Exercising in the summer months can present a real problem if you live in a heat-zone or an area with high humidity. Even if you are working out indoors, you still have to take care to not overexert yourself. Along with the common issues of dehydration and muscle cramping you also have to work about sunburn and sun poisoning. We have been having high humidity for a couple of weeks so I have had to tweak my workouts to avoid having any heat related problems. Because I have to worry about the heat trapped inside my prosthetic I am more aware of the outside temperature and when I need to take a break but not everyone is going to have the same warning signs. Sweating is good but excessive sweating can be extremely harmful.
Hydration: Chances are you aren’t fully aware of how much liquid you are losing when you are exercising. Some of it evaporates but most stays in and on your clothing. Staying hydrated with water is best but for those who are training on a regular basis you may need something like Gatorade (or the lower calorie version G2) to replenish electrolytes. Things to avoid: anything containing alcohol, soda, drinks that are high in sugar, from-concentrate juices. There are single serve water enhancers that you can add to bottled water when you need a little bit of a switch but be sure to get the sugar free versions.
Clothing: For females, a solid sport bra with a moisture transport system will help prevent chaffing and irritation. For males, boxer briefs are going to provide protection and support but will help pull moisture away from the skin. Under Armour is one of the most popular brands for ColdGear and HeatGear clothing; if you can pull the moisture away from you there is less of a chance of irritation and soreness. Wearing lighter colors can help deflect the sun so leave the black shirts and leggings for the fall and winter months. Changing your socks often is a good idea; if your feet are sweating you could end up with shoe odor but the bigger problem is blisters which could lead to infection.
Temperature: Most gyms have some form of air circulation; if they do not have air conditioning they should have something to remove some of the humidity. If you are training indoors you are going to want to pay attention to your body temperature; if you are sweating and there is a fan blowing directly on you it might feel good at the time but could lead to sore muscles or an ear ache later on. If you are exercising outdoors be sure to check the forecast for the humidity level; most people can handle a 90 degree day better than an 80 degree day with 90% humidity.
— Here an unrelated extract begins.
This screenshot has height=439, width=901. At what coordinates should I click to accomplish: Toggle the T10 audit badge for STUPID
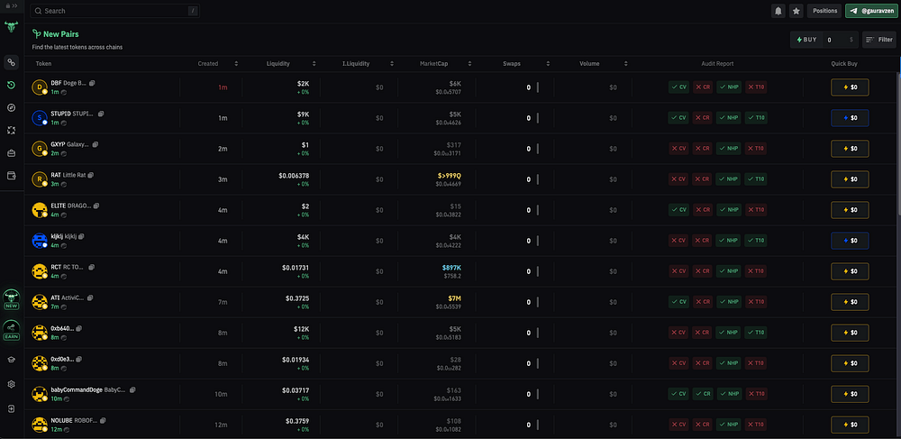click(755, 118)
Taking breaks often and sitting or standing in the shade will help your body from overheating; that could lead to heat stroke as well as severe dehydration and muscle cramping.
Swimming: Most people overlook swimming as an alternative form of exercise; because I am an amputee I have a little trouble getting in and out of above ground pools but if it’s hot enough I figure out a way. Swimming provides an almost total body workout and you can even do cardio exercises to strengthen and condition. You need to make sure you are wearing a waterproof sunscreen if you are going to be swimming in an outdoor pool. Public pools are usually crowded in the warmer months so if you are a germaphobe you might want to look in to a local gym that has a pool. Even if you have to pay by the month for June, July and August, you are going to enjoy it more and still be able to exercise.
Walking: If you walk as a form of exercise make sure that you have something with you to drink or at the very least a couple dollars so you can stop and get something cold. Don’t push yourself too hard; if you normally walk three miles try trimming it down to two. Keep in mind. The farther you walk the farther you have to walk home. Consider walking in the early morning before temperatures start to climb or in the early evening when it can be a little cooler. Avoid taking younger children and pets with you when you walk, they can be affected by the heat quicker than you. Do not wear perfumes or cologne when walking in the summer months, not only can they act as a skin irritant but when combined with your own pheromones they can attract insects.
Common sense can go a long way when you are exercising in the summer; there is a fine line between pushing yourself to the limit and crossing the line to where you are in danger. Ribbed abs and tiny waistlines are not worth being hospitalized for dehydration or heat stroke.